What is the inertia?  
Run it several times to see if the results are always the same.  

In [None]:
### your answer here
#we try 5 times, and the inertia may not be same every time
for i in range(5):
    inertia = 0
    my_lable, my_center = MyKmeans(X, 3)
    
    for k in range(3):
        X_pick = X[np.where(my_lable == k)]
        inertia += np.sum((X_pick - my_center[k])**2)

    print("inertia =", inertia)

###### 2(b)
Use `sklearn.cluster.KMeans` to apply the $k$-means algorithm with $k=3$.  
What is the inertia?  
Run it several times to see if the results are always the same.  

In [None]:
### your answer here
#we try 5 times, and the inertia are all same
for i in range(5):
    model = KMeans(n_clusters = 3)
    model.fit(X)
    print("inertia =", model.inertia_)

###### 2(c)
Pick a label `labels` that you like.  
Compute the cluster centers of `X` corresponding to `labels` .  
Is this inertia bigger or smaller than the previous two answers?

In [None]:
### your answer here
#we choose the labels y_rand which were randomly choosed
y_rand = np.random.randint(3, size=X.shape[0])
rand_inertia = 0

for i in range(3):
    X_pick = X[np.where(y_rand == i)]
    clus_center = np.mean(X_pick, axis = 0)
    rand_inertia += np.sum((X_pick - clus_center)**2)
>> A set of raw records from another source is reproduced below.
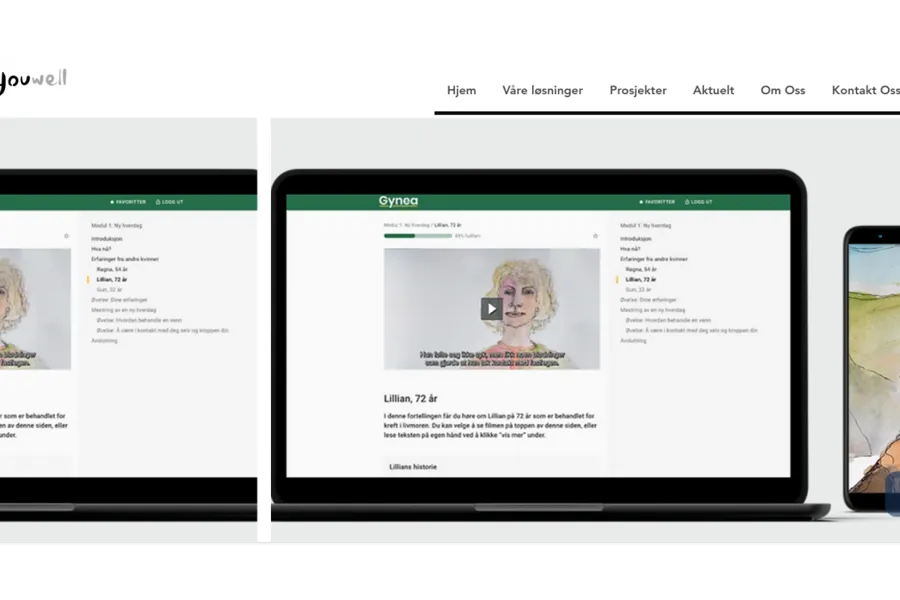Expand the Lillians historie section

(413, 467)
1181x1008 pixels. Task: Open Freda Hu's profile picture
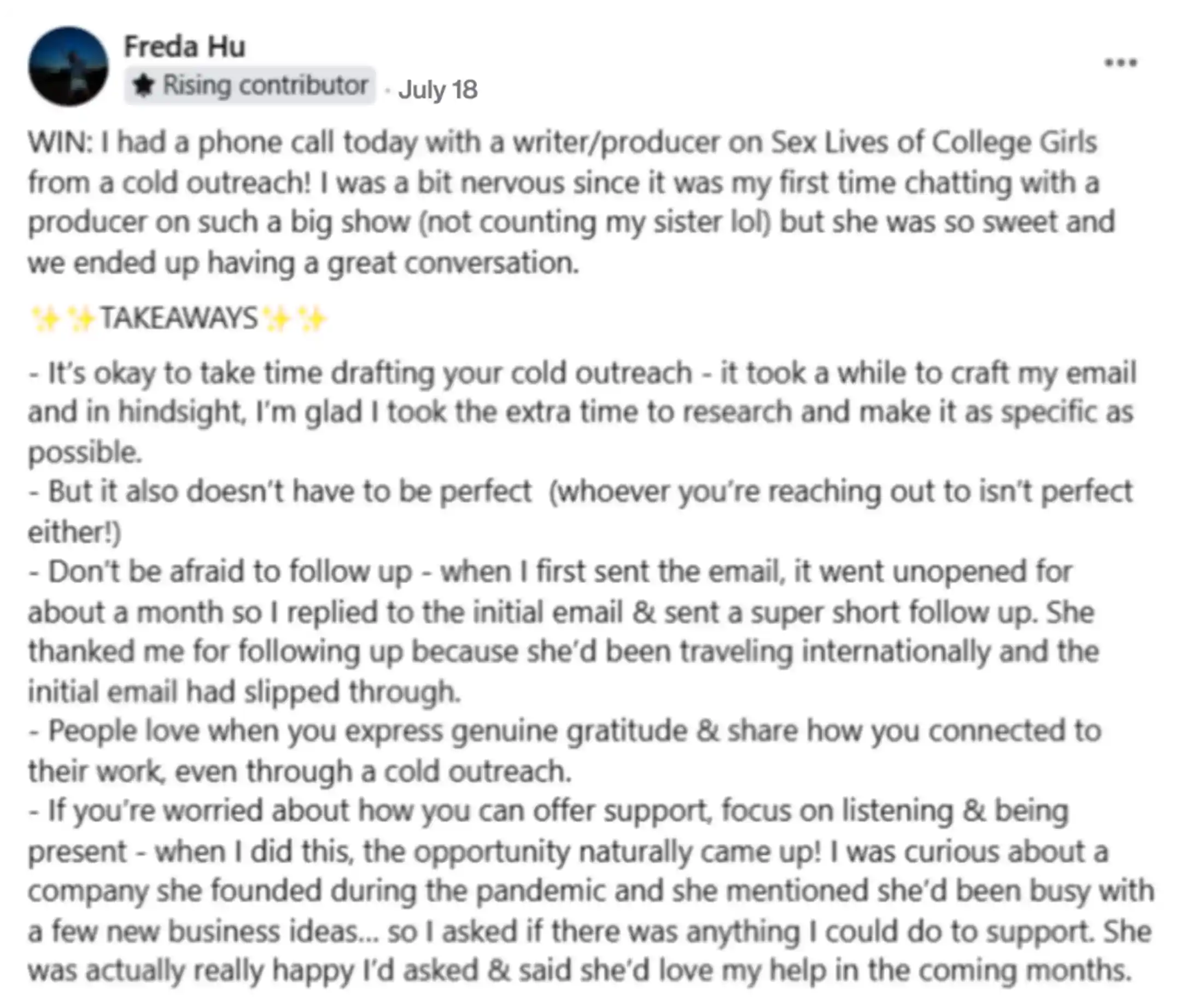[x=68, y=67]
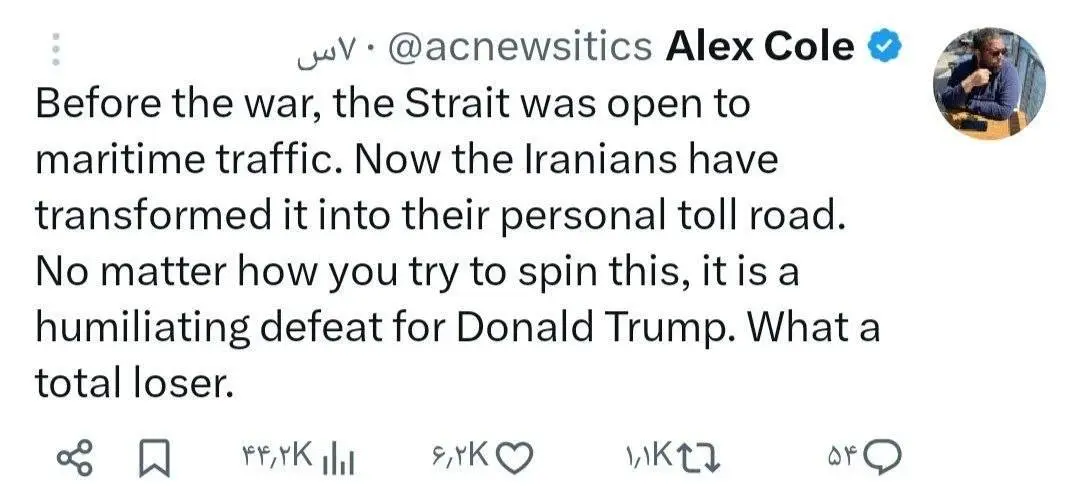Open the @acnewsitics handle link
The width and height of the screenshot is (1080, 504).
click(518, 46)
print("inertia in random =", rand_inertia)
#this is much greater than the previous ans, 
#since it doesn`t consider the clusters of each points, 
#which makes the points in the same group may be so "far"

###### 2(d)
The label `y_iris` is the "correct" real-world answer.  
Compute the cluster centers and the inertia.  
Is this inertia bigger or smaller than the answers in 2(a) and 2(b)?

In [None]:
### your answer here
real_inertia = 0

for i in range(3):
    X_pick = X[np.where(y_iris == i)]
    center = np.mean(X_pick, axis = 0)    
    real_inertia += np.sum((X_pick - center)**2)
    

print("real inertia =", real_inertia)
#and it is bigger than the result in 2(b), and sometimes bigger than the result in 2(a)

##### Exercise 3
The $k$-means algorithm is a deterministic algorithm once the initial cluster centers have been determined.  
Therefore, your function and `sklearn.cluster.KMeans` should obtain the same result when `init` is given.  
Check if this is true.  

Note:  There are still many subtle differences, for example, `sklearn` uses the location of centers to test the convergence but our algorithm uses the label to test the convergence.

In [None]:
### your answer here
#we print the result of sklearn.cluster.KMeans 5 times
#with initial center point is fixed (X[2], X[4], X[6])
init = np.array([X[2], X[4], X[6]])

for i in range(5):
    model = KMeans(n_clusters = 3, init = init)
    model.fit(X)
    print("result label by model :\n", model.labels_)
    
#and the results are all same

In [None]:
#we print the result of MyKmeans 5 times
#with initial center point is fixed (X[2], X[4], X[6])
init = np.array([X[2], X[4], X[6]])

for i in range(5):
    my_lable, my_center = MyKmeans(X, 3, init = init)
    print("result label by MyKmeans:\n", my_lable)
    
#and the results are all same